Did you know that all Clownfish are born male? Clownfish have a strict hierarchy, the most aggressive female is at the top. Because all Clownfish are born male, when the top female dies, the most dominant male will turn itself into a female and take its place at the top of the hierarchy.

Wisdom Wednesday | Jellyfish

Image of a jellyfish drifting through the ocean. Photo by Justin Hofman.
Did you know that Jellyfish may have lived millions of years before the dinosaurs? A Jellyfish fossil found in Utah is thought to be over 505 million years old while scientists believe the dinosaurs roamed the Earth around 245 to 66 million years ago. That means jellyfish were around nearly 250 million years before the dinosaurs!

Wisdom Wednesday | Moorish Idols

Image of a group of Moorish Idols swimming through the ocean. Photo by @divercaptain on Instagram.
Did you know the Moorish Idol supposedly got its name from the Moors of Africa who believed the fish brought happiness? Moorish idols inhabit the waters of the Pacific and Indian Oceans at depths of between 10 and 600 feet.

Wisdom Wednesday | Dolphins

Wisdom Wednesday | Dolphins
Dolphins are incredibly intelligent animals. They have been seen using tools, in the form of sponges, to protect their snouts while looking for food.
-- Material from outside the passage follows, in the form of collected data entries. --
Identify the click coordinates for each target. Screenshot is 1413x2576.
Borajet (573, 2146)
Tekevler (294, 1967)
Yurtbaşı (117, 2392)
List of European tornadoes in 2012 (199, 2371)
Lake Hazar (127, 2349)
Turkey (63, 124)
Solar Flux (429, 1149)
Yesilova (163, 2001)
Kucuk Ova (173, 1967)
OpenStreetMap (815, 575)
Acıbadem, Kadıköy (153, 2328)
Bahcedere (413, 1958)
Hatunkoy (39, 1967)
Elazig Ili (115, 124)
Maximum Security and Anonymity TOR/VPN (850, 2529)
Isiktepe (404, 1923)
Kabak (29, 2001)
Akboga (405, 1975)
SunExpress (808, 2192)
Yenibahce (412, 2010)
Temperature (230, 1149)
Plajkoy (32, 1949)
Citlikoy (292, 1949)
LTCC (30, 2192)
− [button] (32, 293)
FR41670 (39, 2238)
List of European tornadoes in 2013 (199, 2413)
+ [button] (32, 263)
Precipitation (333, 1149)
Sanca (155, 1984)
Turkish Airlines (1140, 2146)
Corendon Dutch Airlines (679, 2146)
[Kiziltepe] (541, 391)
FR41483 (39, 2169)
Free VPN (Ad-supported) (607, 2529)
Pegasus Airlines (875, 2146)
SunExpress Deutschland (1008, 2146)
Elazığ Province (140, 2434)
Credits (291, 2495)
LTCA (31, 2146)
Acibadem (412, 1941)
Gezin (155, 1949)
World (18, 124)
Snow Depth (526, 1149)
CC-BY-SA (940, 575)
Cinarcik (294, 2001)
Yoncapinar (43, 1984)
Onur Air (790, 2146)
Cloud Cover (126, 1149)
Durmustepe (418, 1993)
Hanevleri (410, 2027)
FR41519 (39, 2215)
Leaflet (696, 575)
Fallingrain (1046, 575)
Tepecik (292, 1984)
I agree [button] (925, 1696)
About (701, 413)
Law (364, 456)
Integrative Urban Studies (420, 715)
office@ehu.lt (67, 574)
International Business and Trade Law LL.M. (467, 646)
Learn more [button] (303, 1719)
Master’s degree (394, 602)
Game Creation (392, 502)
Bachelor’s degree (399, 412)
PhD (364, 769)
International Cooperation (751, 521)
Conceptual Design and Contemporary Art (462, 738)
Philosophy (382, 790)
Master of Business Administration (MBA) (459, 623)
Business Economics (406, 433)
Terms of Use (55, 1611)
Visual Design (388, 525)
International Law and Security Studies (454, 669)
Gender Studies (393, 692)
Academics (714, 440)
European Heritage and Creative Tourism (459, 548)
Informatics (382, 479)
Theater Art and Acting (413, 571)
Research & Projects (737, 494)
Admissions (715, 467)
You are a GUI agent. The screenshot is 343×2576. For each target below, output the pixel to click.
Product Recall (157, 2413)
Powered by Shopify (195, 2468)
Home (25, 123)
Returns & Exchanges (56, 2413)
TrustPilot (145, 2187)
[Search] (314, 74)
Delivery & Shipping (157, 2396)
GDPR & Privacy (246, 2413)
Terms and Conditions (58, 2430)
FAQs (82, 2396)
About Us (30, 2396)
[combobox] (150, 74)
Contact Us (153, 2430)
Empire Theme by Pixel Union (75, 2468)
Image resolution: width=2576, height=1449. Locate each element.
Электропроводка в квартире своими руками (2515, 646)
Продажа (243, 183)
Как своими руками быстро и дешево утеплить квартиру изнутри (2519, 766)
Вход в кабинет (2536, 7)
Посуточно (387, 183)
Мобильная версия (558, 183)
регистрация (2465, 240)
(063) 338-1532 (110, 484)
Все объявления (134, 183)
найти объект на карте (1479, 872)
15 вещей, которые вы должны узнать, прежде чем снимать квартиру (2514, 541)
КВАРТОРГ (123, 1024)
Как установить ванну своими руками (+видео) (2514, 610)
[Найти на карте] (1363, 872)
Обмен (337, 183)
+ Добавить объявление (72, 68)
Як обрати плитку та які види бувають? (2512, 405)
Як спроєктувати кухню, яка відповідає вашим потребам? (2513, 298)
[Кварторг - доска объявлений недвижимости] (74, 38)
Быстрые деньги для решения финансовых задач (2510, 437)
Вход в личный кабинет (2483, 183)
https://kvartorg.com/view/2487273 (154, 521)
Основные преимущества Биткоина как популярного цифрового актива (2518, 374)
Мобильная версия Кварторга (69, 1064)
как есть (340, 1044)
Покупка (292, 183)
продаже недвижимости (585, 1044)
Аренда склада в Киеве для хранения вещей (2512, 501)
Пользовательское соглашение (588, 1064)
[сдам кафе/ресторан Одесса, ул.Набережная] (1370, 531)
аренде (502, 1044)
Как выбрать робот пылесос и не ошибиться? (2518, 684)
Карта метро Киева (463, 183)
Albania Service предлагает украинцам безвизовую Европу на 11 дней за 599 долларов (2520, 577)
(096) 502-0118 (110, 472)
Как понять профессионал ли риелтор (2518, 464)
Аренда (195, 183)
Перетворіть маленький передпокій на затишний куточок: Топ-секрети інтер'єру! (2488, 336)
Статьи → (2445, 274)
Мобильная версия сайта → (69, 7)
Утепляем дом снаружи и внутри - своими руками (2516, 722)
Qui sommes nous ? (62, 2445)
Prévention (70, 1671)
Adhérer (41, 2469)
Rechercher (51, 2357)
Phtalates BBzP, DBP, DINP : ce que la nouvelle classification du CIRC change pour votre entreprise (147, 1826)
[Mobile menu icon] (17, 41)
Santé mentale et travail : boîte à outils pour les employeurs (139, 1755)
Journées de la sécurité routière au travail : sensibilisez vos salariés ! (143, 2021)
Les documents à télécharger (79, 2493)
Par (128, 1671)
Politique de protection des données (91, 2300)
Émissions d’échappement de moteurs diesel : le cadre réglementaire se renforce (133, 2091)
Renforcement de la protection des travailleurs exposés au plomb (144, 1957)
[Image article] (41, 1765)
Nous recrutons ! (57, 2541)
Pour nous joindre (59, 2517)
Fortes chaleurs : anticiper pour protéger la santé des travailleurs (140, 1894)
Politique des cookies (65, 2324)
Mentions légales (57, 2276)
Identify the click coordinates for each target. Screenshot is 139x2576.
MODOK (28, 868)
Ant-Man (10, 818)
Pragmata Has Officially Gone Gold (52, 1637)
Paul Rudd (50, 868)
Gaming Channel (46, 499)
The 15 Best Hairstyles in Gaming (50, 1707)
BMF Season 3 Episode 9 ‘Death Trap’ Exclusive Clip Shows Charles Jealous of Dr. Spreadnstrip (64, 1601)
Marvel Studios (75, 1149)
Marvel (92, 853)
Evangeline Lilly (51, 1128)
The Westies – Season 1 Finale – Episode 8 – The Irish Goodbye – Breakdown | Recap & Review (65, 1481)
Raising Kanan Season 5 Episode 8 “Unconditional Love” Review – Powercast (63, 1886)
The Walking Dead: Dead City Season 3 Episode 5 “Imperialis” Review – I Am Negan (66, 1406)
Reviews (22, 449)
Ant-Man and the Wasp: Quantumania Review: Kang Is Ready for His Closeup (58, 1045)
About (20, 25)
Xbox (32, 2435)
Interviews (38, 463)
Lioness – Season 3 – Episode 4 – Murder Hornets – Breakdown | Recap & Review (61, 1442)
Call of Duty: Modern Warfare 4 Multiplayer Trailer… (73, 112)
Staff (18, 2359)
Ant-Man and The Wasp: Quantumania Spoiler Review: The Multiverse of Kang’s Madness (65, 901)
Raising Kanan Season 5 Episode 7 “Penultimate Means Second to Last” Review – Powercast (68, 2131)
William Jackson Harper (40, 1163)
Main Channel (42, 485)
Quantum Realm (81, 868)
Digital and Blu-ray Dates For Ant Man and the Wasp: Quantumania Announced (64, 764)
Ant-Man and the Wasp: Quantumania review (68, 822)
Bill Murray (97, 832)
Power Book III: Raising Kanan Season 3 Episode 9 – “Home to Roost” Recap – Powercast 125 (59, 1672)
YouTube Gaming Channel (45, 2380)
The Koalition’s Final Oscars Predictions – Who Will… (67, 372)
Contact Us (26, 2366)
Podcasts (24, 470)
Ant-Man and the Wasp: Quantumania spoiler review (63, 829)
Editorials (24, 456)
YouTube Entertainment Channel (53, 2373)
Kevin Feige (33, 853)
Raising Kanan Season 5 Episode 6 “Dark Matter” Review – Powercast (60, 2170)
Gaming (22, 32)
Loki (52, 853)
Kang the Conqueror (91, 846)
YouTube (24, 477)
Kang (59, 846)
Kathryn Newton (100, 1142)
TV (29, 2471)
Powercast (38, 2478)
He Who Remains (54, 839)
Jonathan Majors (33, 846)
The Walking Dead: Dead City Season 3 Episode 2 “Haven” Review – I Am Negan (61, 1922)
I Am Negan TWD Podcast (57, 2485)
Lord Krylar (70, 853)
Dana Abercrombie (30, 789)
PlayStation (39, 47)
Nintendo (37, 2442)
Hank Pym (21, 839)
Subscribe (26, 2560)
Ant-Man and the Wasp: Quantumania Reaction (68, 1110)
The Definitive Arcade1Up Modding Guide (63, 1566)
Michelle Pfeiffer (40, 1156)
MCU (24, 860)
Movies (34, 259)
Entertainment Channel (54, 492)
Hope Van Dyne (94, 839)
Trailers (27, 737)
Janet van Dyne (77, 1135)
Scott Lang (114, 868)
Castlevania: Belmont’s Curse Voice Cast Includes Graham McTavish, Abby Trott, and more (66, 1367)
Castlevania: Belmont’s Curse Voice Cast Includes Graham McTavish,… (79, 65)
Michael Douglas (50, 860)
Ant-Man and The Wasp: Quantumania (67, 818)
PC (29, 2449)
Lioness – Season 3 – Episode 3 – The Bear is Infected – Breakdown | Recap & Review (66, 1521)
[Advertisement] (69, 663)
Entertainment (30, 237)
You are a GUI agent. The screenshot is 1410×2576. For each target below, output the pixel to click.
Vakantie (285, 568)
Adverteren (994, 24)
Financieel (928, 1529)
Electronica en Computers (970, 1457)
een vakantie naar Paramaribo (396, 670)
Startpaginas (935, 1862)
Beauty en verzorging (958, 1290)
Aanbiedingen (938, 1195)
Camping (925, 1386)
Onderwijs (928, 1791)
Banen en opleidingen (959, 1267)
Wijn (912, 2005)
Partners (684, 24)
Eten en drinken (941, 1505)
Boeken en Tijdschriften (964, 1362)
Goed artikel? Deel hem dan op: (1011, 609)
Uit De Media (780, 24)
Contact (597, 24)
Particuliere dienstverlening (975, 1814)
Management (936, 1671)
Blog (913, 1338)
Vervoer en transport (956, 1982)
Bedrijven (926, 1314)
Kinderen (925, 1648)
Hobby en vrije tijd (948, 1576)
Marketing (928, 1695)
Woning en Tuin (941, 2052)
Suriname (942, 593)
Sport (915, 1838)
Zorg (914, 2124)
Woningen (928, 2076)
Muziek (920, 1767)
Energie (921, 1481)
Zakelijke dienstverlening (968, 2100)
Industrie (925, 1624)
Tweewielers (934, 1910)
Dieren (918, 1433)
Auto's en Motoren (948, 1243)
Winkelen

They are also able to identify each other based on their signature whistle sounds. Just as each dolphin has a signature sound, they also each have unique dorsal fins which can be helpful in identifying them.

Wisdom Wednesday | Green Sea Turtles

Instagram photo of a Green Sea Turtle swimming by coral. Photo by Danny Lee.
Green Sea Turtles are the only species of sea turtle that is an herbivore. These turtles got their name because their diet consists of seagrass and algae which contributes to the green color of their fatty tissue.

Wisdom Wednesday | Great Hammerhead Sharks

Instagram photo of a Great Hammerhead Shark. Hammerhead Shark photo by Jim Abernethy.
Great Hammerheads use their hammer-shaped heads to find and eat their prey, which can include crabs, squids, various fish and occasionally, other small sharks. Their hammer-shaped heads contain electrical receptors that help them find their food, even if their prey is  hidden in the sand. Unlike other species of Hammerheads, Great Hammerhead sharks hunt in solitary.